Wednesday, December 3, 2025
BY TRACY HOFFMAN
This week my American Literature classes wrapped up podcasting for the semester. I could have talked for hours about several of the questions raised during their podcast presentations. Four students pretended to be the four daughters of The Joy Luck Club. They “spilled the tea” on all the gossip in the novel. Another podcast team took a more serious slant, working through ideas about the American Dream.
Their creativity amazes me. Students who are seemingly shy during a regular class often come to life when given a platform and a microphone. It’s a treat to see how talented and interesting each and every student happens to be. They wouldn’t be at Baylor in the first place if they weren’t terrific, but when it’s podcast time, I really get to see their talents shine bright.

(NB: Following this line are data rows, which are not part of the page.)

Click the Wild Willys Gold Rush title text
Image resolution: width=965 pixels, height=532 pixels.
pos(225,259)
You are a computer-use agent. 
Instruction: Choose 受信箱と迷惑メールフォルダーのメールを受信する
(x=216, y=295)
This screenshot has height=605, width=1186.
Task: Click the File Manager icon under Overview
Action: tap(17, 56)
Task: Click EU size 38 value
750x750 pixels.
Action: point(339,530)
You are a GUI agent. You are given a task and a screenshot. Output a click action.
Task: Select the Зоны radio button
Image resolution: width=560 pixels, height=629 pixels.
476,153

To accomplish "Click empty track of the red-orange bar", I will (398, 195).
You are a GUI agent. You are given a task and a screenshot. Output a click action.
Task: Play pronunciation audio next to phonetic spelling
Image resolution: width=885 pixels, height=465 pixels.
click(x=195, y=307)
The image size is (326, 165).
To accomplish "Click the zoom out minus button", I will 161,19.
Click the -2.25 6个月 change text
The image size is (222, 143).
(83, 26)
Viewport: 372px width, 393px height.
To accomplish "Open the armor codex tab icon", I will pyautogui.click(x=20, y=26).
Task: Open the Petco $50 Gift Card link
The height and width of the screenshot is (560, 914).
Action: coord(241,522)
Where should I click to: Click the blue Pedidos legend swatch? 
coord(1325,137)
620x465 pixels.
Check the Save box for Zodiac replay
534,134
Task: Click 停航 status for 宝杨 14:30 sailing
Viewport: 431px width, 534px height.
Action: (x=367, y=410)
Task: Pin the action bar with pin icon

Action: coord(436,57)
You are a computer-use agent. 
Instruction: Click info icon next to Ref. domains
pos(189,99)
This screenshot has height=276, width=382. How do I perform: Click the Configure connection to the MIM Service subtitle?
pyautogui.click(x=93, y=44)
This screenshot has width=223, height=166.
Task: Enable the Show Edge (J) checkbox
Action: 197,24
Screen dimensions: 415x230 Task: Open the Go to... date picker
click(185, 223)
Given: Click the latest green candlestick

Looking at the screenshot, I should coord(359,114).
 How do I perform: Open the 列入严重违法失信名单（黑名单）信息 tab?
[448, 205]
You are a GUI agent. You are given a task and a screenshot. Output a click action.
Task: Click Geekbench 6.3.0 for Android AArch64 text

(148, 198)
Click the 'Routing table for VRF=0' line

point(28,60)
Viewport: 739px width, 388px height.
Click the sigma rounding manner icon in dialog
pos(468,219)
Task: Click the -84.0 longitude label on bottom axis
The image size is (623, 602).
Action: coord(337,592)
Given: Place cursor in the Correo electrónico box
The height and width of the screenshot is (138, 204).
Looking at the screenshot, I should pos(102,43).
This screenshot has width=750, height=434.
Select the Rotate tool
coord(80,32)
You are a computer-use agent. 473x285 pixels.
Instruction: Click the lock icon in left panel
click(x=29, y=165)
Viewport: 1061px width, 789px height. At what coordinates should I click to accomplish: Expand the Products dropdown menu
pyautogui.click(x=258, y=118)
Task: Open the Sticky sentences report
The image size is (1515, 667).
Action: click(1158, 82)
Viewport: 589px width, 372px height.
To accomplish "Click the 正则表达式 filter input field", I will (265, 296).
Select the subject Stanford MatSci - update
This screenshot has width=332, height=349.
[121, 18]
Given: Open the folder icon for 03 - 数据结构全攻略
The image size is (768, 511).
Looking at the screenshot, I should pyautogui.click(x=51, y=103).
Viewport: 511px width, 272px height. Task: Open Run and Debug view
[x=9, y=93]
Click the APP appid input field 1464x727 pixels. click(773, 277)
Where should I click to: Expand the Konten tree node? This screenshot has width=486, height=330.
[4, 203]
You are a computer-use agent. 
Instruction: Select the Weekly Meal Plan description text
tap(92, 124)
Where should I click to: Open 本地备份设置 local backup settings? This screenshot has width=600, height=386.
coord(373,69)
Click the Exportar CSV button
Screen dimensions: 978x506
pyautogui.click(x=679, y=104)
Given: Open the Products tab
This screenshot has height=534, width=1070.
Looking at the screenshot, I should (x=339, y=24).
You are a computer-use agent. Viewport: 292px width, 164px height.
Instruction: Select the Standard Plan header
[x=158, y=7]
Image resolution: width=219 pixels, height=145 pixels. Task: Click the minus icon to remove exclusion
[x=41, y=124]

My students have been doing podcasts for my classes since Fall 2019, so we’ve been working through the process for six years now. We’ve recorded in the library’s podcast studios, on my laptop with a nano microphone, on cell phones, and Zoom recordings. We’ve edited, not edited, recorded live in the classroom, and recorded individually from home.
And I upload their recordings into Canvas, our learning management system. I enjoy relistening to the podcasts on my drives back home to Fort Worth from Waco. But what has been a private conversation, available only to students enrolled in my classes, might be an opportunity to share with the world what we manage to bring together throughout the course of a semester, in a literature class, at Baylor University. But I haven’t taken that step.
Knowing what I now know about my students and all the exceptional content they’ve created, I realize we, the Washington Irving Society, needs to get more audio content out there about our guy.
When I checked the stats recently on this WordPress page, I learned the most popular blog I’ve posted lately happens to be the Washington Irving playlist my students put together. I told them today in our Irving class. They seemed pleased.
But this fact, combined with all my students’ podcasting efforts, makes me see how important audio can and should be for our Irving efforts.
Ironically, at this very moment, as I’m typing this blog, I can’t concentrate because of the noise coming from outside my office door. The vacuum cleaner has been going for awhile now, as the cleaning staff works on my floor. After looking around online for royalty-free podcast music to launch the intro to a potential podcast, I’m tempted to record vacuum sounds.
And on that note, I’ll close this blog. But please know, I honestly do want to get a podcast or two or three or four out there soon. Perhaps I could record a set of four over the Christmas break.